=== The data ===

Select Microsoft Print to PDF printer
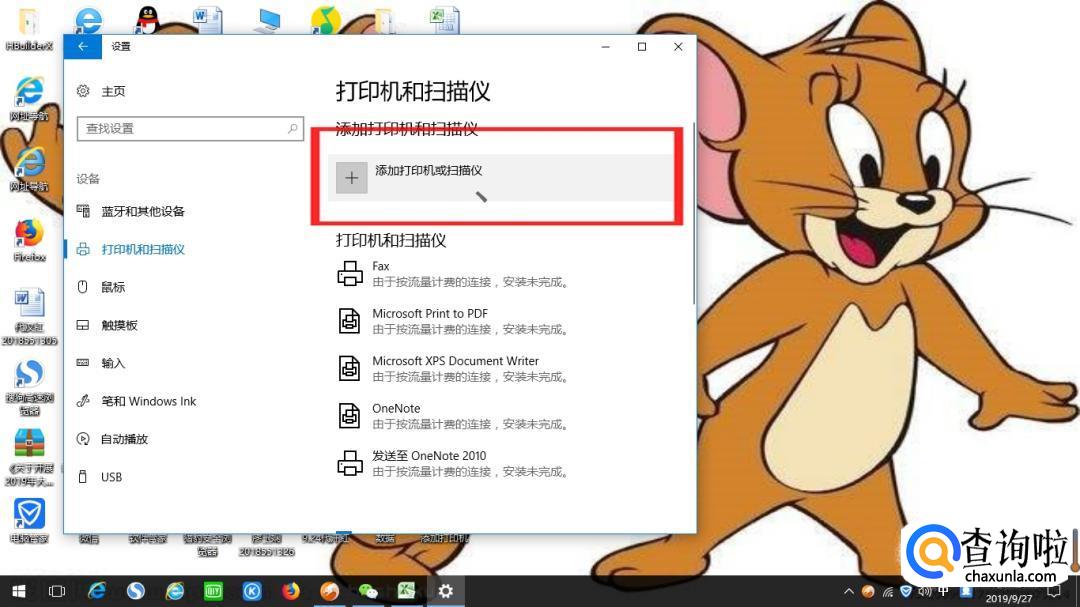 pos(429,314)
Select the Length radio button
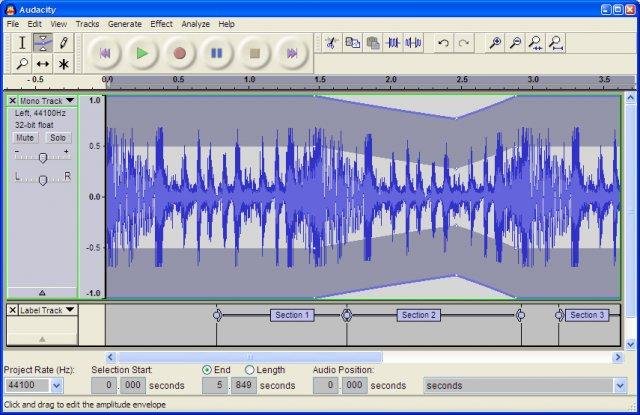The height and width of the screenshot is (415, 640). [x=249, y=370]
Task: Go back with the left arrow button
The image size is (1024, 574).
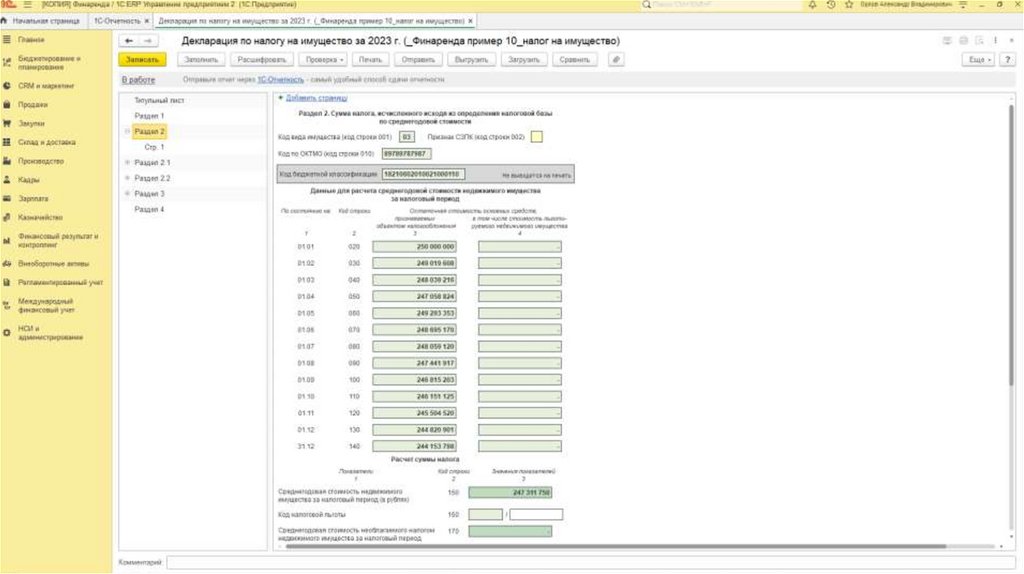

===

Rewrite every row, changing "Select" to "Choose" and leaving all else as it is. Omit the pictures from your answer.

Choose Microsoft Print to PDF printer
 pos(429,314)
Choose the Length radio button
The height and width of the screenshot is (415, 640). [x=249, y=370]
Task: Go back with the left arrow button
The image size is (1024, 574).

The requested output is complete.